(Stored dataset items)
###
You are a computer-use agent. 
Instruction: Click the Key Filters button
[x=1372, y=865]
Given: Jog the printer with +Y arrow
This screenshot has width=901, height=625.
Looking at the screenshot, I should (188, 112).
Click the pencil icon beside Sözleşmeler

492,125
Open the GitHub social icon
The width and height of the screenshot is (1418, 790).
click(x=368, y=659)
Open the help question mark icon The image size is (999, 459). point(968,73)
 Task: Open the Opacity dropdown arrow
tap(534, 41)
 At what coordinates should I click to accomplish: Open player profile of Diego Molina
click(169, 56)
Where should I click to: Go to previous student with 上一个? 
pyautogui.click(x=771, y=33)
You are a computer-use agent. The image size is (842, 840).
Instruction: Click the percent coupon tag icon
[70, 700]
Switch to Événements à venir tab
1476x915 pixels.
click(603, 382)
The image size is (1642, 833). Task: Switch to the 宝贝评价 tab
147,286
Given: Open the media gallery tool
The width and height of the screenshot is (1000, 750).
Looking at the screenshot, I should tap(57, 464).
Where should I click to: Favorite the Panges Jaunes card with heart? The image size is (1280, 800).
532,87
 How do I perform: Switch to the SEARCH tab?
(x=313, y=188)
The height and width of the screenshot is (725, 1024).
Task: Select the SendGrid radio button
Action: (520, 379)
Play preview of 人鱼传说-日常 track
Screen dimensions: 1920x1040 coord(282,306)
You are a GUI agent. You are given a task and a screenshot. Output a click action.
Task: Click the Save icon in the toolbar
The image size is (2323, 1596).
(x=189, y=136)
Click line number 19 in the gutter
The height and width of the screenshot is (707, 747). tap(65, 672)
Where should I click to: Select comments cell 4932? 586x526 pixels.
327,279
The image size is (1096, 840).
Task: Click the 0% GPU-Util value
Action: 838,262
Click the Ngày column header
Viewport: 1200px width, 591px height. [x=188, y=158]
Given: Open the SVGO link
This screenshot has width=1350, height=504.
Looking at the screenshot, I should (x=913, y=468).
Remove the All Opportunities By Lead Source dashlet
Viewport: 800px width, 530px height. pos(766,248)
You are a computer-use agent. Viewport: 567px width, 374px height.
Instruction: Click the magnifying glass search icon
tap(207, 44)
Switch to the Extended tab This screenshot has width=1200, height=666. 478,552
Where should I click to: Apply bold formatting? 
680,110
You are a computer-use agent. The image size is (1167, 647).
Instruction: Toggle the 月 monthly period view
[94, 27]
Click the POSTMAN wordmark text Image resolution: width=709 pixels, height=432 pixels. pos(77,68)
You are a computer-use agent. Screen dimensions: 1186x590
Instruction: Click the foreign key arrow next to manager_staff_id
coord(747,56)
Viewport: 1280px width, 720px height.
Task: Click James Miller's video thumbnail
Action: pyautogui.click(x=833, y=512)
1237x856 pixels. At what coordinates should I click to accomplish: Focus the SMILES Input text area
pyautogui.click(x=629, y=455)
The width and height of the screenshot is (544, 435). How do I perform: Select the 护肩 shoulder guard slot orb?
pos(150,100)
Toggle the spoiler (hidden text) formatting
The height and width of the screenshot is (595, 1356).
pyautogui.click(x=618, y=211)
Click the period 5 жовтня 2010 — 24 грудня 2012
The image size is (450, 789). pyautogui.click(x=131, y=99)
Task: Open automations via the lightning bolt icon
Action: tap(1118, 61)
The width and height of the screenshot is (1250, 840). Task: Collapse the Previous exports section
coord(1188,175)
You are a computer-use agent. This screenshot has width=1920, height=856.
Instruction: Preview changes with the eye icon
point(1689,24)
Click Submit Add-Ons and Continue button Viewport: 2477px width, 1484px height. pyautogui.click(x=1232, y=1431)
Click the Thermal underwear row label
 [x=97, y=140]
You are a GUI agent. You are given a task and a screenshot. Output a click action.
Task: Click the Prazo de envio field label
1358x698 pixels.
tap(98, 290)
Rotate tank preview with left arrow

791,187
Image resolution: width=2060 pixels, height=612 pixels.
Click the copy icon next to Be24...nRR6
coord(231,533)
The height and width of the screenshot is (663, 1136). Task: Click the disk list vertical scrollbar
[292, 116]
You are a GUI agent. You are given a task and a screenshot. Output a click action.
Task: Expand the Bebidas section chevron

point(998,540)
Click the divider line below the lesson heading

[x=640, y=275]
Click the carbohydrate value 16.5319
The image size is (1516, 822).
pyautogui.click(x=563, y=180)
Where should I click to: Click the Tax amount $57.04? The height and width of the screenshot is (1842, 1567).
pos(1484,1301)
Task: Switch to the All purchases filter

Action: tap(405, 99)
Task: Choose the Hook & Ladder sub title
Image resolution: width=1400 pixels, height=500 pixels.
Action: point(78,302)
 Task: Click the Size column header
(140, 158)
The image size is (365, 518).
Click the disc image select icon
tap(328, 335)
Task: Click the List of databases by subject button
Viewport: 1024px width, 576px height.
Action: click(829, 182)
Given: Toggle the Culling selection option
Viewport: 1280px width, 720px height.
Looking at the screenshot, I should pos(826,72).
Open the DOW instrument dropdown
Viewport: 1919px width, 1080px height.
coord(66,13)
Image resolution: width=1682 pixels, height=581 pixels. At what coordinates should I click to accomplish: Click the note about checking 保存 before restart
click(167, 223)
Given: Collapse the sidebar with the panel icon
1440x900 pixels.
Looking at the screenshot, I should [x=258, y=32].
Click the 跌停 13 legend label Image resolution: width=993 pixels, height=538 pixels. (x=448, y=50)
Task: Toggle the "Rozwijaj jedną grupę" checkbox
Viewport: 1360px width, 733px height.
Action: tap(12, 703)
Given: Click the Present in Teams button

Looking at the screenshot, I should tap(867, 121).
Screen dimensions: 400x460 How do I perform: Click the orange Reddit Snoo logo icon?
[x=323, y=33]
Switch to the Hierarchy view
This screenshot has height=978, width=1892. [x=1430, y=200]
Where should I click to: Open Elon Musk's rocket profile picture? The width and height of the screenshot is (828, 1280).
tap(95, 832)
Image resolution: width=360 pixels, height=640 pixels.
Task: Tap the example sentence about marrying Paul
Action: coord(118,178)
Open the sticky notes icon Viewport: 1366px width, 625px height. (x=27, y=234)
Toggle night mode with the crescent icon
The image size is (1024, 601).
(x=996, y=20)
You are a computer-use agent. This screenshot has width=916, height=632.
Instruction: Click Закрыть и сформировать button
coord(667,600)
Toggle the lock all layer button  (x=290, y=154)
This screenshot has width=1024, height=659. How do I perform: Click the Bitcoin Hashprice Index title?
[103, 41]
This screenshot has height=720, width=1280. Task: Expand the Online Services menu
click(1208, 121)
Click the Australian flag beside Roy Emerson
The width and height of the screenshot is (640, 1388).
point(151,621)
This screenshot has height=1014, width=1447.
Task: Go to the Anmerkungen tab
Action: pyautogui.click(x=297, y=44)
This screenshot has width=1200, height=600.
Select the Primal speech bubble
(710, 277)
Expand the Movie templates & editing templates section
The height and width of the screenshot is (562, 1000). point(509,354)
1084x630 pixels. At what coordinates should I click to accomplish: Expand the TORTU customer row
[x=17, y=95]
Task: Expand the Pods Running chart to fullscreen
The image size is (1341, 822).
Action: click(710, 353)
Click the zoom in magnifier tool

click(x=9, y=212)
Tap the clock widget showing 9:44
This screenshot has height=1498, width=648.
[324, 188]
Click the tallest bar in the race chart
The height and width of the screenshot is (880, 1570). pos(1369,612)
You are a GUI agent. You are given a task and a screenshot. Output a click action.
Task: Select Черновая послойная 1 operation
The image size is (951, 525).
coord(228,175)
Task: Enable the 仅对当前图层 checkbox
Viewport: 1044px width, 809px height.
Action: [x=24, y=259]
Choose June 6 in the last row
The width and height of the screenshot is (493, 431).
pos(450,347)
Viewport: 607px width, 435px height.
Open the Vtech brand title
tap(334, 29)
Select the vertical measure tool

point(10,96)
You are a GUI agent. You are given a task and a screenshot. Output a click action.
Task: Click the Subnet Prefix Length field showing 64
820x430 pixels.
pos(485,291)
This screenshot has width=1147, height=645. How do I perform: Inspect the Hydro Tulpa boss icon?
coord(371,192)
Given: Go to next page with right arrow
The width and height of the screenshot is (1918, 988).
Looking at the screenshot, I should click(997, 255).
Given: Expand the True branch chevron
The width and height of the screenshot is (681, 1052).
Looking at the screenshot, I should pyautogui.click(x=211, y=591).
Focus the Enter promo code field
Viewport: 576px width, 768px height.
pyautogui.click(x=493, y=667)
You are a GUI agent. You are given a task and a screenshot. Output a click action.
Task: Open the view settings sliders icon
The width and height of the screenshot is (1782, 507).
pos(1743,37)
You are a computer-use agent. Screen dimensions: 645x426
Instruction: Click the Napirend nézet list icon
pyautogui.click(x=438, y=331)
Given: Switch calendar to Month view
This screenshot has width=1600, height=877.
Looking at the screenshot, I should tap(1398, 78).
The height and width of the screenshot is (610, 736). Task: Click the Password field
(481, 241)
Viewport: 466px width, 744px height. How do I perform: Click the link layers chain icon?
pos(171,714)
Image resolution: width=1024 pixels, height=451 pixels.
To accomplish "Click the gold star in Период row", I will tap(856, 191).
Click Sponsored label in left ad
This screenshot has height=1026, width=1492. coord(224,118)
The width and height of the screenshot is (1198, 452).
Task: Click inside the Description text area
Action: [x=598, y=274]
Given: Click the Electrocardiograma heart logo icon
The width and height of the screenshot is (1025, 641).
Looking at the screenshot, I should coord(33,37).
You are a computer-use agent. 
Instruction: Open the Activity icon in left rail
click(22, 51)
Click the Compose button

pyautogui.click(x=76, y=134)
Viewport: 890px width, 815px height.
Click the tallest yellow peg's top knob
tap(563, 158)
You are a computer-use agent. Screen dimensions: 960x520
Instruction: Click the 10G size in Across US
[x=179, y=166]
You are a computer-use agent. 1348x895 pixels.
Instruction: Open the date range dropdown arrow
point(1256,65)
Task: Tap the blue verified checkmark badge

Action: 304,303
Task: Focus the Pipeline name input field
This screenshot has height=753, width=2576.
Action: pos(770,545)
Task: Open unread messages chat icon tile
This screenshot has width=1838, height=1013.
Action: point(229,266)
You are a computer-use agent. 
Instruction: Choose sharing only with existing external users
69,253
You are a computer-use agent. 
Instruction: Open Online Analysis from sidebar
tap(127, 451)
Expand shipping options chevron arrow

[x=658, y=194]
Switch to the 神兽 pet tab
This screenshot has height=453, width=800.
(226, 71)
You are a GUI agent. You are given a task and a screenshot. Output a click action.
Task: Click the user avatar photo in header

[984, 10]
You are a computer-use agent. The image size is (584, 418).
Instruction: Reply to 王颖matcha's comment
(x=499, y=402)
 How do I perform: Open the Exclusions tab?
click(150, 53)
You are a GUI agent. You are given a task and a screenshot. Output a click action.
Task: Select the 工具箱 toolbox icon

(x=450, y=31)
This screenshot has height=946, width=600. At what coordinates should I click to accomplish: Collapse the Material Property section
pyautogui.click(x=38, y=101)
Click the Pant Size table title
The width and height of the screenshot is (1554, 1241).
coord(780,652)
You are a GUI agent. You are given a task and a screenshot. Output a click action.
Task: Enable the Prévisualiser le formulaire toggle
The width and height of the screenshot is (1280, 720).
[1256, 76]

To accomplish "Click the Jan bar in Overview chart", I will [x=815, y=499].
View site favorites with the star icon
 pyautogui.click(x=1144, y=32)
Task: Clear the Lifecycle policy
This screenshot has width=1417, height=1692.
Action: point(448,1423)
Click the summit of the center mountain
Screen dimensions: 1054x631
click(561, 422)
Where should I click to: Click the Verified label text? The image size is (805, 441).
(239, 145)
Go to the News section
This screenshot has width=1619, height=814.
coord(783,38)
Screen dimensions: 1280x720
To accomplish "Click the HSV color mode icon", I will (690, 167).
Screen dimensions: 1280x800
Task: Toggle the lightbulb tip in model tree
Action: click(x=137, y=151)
###
Exercise objective - Reproduce the lines of the records exactly, from the first one through the line that contains "Open the help".

Written answer -
You are a computer-use agent. 
Instruction: Click the Key Filters button
[x=1372, y=865]
Given: Jog the printer with +Y arrow
This screenshot has width=901, height=625.
Looking at the screenshot, I should (188, 112).
Click the pencil icon beside Sözleşmeler

492,125
Open the GitHub social icon
The width and height of the screenshot is (1418, 790).
click(x=368, y=659)
Open the help question mark icon The image size is (999, 459). point(968,73)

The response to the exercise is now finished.